- WHAT TO DO: Please output the entries below exactly as they are.

- WORKING DATA:
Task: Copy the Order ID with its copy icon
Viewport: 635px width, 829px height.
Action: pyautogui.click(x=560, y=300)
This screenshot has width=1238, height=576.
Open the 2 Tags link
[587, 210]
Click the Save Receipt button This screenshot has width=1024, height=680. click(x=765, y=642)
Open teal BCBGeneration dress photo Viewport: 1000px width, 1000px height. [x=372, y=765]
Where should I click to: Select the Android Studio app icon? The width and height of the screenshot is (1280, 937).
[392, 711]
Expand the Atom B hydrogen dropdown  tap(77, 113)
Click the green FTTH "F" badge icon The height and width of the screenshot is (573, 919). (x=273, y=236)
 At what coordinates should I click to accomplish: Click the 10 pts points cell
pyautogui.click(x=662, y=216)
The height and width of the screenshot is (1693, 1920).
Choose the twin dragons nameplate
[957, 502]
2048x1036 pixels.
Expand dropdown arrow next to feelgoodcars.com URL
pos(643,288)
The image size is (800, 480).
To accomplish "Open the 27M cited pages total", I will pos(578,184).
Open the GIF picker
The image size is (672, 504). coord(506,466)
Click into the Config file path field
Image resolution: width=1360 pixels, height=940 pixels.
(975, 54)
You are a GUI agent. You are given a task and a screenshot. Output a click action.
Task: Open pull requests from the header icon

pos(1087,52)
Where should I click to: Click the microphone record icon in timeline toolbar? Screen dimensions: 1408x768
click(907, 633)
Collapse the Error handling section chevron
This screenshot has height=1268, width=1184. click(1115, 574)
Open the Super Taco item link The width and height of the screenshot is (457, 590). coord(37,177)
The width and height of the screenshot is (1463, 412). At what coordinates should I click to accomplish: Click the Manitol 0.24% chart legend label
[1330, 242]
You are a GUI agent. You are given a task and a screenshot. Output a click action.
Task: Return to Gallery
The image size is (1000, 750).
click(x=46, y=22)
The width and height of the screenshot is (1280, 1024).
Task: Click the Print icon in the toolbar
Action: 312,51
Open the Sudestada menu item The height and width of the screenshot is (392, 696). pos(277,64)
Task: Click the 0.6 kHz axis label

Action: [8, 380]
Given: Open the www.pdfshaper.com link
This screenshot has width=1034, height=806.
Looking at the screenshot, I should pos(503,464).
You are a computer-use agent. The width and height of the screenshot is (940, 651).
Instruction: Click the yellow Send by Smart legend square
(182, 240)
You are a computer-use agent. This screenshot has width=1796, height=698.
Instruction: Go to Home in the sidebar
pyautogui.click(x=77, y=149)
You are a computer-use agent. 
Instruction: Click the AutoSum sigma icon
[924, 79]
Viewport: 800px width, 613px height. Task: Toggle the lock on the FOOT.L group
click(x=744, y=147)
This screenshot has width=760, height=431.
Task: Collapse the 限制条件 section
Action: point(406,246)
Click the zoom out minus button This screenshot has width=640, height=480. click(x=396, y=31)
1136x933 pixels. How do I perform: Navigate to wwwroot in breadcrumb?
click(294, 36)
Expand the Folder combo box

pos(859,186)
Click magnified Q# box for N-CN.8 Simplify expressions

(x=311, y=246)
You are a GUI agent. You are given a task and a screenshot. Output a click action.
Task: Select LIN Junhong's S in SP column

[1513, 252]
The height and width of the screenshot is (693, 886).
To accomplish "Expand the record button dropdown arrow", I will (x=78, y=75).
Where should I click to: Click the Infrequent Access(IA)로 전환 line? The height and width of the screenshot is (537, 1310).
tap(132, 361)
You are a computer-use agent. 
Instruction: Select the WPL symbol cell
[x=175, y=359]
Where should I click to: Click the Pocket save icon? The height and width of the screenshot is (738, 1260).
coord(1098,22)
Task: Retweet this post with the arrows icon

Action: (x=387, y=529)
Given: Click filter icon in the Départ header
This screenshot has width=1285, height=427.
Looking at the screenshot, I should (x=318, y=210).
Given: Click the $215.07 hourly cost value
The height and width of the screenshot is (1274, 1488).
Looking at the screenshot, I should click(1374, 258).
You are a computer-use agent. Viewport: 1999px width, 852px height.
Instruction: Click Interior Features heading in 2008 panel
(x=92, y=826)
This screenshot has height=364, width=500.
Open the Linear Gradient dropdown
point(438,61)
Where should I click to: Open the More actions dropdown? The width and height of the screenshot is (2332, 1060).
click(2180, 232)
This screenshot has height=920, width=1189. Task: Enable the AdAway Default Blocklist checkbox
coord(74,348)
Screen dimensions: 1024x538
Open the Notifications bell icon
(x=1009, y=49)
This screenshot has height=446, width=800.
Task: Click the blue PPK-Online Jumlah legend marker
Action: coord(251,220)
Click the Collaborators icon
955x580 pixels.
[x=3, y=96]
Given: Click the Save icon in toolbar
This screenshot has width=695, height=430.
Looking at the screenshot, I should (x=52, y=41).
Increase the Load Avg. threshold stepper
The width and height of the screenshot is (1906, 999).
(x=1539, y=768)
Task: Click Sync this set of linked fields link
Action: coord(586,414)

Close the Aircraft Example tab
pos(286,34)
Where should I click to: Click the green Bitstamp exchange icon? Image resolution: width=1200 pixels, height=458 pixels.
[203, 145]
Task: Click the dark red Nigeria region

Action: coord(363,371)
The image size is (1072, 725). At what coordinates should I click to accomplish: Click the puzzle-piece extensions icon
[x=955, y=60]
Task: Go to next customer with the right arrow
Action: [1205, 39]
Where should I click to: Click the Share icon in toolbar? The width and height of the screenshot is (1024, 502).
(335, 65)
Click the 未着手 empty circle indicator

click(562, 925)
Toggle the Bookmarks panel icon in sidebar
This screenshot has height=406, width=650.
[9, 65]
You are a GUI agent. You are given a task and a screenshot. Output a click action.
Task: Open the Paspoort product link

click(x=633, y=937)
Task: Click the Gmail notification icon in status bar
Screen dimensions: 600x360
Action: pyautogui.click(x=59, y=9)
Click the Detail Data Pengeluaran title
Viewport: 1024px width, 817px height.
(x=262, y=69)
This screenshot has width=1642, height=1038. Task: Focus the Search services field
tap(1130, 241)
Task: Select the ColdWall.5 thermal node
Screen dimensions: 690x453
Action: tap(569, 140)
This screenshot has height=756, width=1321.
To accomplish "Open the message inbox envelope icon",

- WORKED SOLUTION:
Task: Copy the Order ID with its copy icon
Viewport: 635px width, 829px height.
Action: pyautogui.click(x=560, y=300)
This screenshot has width=1238, height=576.
Open the 2 Tags link
[587, 210]
Click the Save Receipt button This screenshot has width=1024, height=680. click(x=765, y=642)
Open teal BCBGeneration dress photo Viewport: 1000px width, 1000px height. [x=372, y=765]
Where should I click to: Select the Android Studio app icon? The width and height of the screenshot is (1280, 937).
[392, 711]
Expand the Atom B hydrogen dropdown  tap(77, 113)
Click the green FTTH "F" badge icon The height and width of the screenshot is (573, 919). (x=273, y=236)
 At what coordinates should I click to accomplish: Click the 10 pts points cell
pyautogui.click(x=662, y=216)
The height and width of the screenshot is (1693, 1920).
Choose the twin dragons nameplate
[957, 502]
2048x1036 pixels.
Expand dropdown arrow next to feelgoodcars.com URL
pos(643,288)
The image size is (800, 480).
To accomplish "Open the 27M cited pages total", I will pos(578,184).
Open the GIF picker
The image size is (672, 504). coord(506,466)
Click into the Config file path field
Image resolution: width=1360 pixels, height=940 pixels.
(975, 54)
You are a GUI agent. You are given a task and a screenshot. Output a click action.
Task: Open pull requests from the header icon

pos(1087,52)
Where should I click to: Click the microphone record icon in timeline toolbar? Screen dimensions: 1408x768
click(907, 633)
Collapse the Error handling section chevron
This screenshot has height=1268, width=1184. click(1115, 574)
Open the Super Taco item link The width and height of the screenshot is (457, 590). coord(37,177)
The width and height of the screenshot is (1463, 412). At what coordinates should I click to accomplish: Click the Manitol 0.24% chart legend label
[1330, 242]
You are a GUI agent. You are given a task and a screenshot. Output a click action.
Task: Return to Gallery
The image size is (1000, 750).
click(x=46, y=22)
The width and height of the screenshot is (1280, 1024).
Task: Click the Print icon in the toolbar
Action: 312,51
Open the Sudestada menu item The height and width of the screenshot is (392, 696). pos(277,64)
Task: Click the 0.6 kHz axis label

Action: [8, 380]
Given: Open the www.pdfshaper.com link
This screenshot has width=1034, height=806.
Looking at the screenshot, I should pos(503,464).
You are a computer-use agent. The width and height of the screenshot is (940, 651).
Instruction: Click the yellow Send by Smart legend square
(182, 240)
You are a computer-use agent. This screenshot has width=1796, height=698.
Instruction: Go to Home in the sidebar
pyautogui.click(x=77, y=149)
You are a computer-use agent. 
Instruction: Click the AutoSum sigma icon
[924, 79]
Viewport: 800px width, 613px height. Task: Toggle the lock on the FOOT.L group
click(x=744, y=147)
This screenshot has width=760, height=431.
Task: Collapse the 限制条件 section
Action: point(406,246)
Click the zoom out minus button This screenshot has width=640, height=480. click(x=396, y=31)
1136x933 pixels. How do I perform: Navigate to wwwroot in breadcrumb?
click(294, 36)
Expand the Folder combo box

pos(859,186)
Click magnified Q# box for N-CN.8 Simplify expressions

(x=311, y=246)
You are a GUI agent. You are given a task and a screenshot. Output a click action.
Task: Select LIN Junhong's S in SP column

[1513, 252]
The height and width of the screenshot is (693, 886).
To accomplish "Expand the record button dropdown arrow", I will (x=78, y=75).
Where should I click to: Click the Infrequent Access(IA)로 전환 line? The height and width of the screenshot is (537, 1310).
tap(132, 361)
You are a computer-use agent. 
Instruction: Select the WPL symbol cell
[x=175, y=359]
Where should I click to: Click the Pocket save icon? The height and width of the screenshot is (738, 1260).
coord(1098,22)
Task: Retweet this post with the arrows icon

Action: (x=387, y=529)
Given: Click filter icon in the Départ header
This screenshot has width=1285, height=427.
Looking at the screenshot, I should (x=318, y=210).
Given: Click the $215.07 hourly cost value
The height and width of the screenshot is (1274, 1488).
Looking at the screenshot, I should click(1374, 258).
You are a computer-use agent. Viewport: 1999px width, 852px height.
Instruction: Click Interior Features heading in 2008 panel
(x=92, y=826)
This screenshot has height=364, width=500.
Open the Linear Gradient dropdown
point(438,61)
Where should I click to: Open the More actions dropdown? The width and height of the screenshot is (2332, 1060).
click(2180, 232)
This screenshot has height=920, width=1189. Task: Enable the AdAway Default Blocklist checkbox
coord(74,348)
Screen dimensions: 1024x538
Open the Notifications bell icon
(x=1009, y=49)
This screenshot has height=446, width=800.
Task: Click the blue PPK-Online Jumlah legend marker
Action: coord(251,220)
Click the Collaborators icon
955x580 pixels.
[x=3, y=96]
Given: Click the Save icon in toolbar
This screenshot has width=695, height=430.
Looking at the screenshot, I should (x=52, y=41).
Increase the Load Avg. threshold stepper
The width and height of the screenshot is (1906, 999).
(x=1539, y=768)
Task: Click Sync this set of linked fields link
Action: coord(586,414)

Close the Aircraft Example tab
pos(286,34)
Where should I click to: Click the green Bitstamp exchange icon? Image resolution: width=1200 pixels, height=458 pixels.
[203, 145]
Task: Click the dark red Nigeria region

Action: coord(363,371)
The image size is (1072, 725). At what coordinates should I click to accomplish: Click the puzzle-piece extensions icon
[x=955, y=60]
Task: Go to next customer with the right arrow
Action: [1205, 39]
Where should I click to: Click the Share icon in toolbar? The width and height of the screenshot is (1024, 502).
(335, 65)
Click the 未着手 empty circle indicator

click(562, 925)
Toggle the Bookmarks panel icon in sidebar
This screenshot has height=406, width=650.
[9, 65]
You are a GUI agent. You are given a task and a screenshot. Output a click action.
Task: Open the Paspoort product link

click(x=633, y=937)
Task: Click the Gmail notification icon in status bar
Screen dimensions: 600x360
Action: pyautogui.click(x=59, y=9)
Click the Detail Data Pengeluaran title
Viewport: 1024px width, 817px height.
(x=262, y=69)
This screenshot has width=1642, height=1038. Task: Focus the Search services field
tap(1130, 241)
Task: Select the ColdWall.5 thermal node
Screen dimensions: 690x453
Action: tap(569, 140)
This screenshot has height=756, width=1321.
To accomplish "Open the message inbox envelope icon",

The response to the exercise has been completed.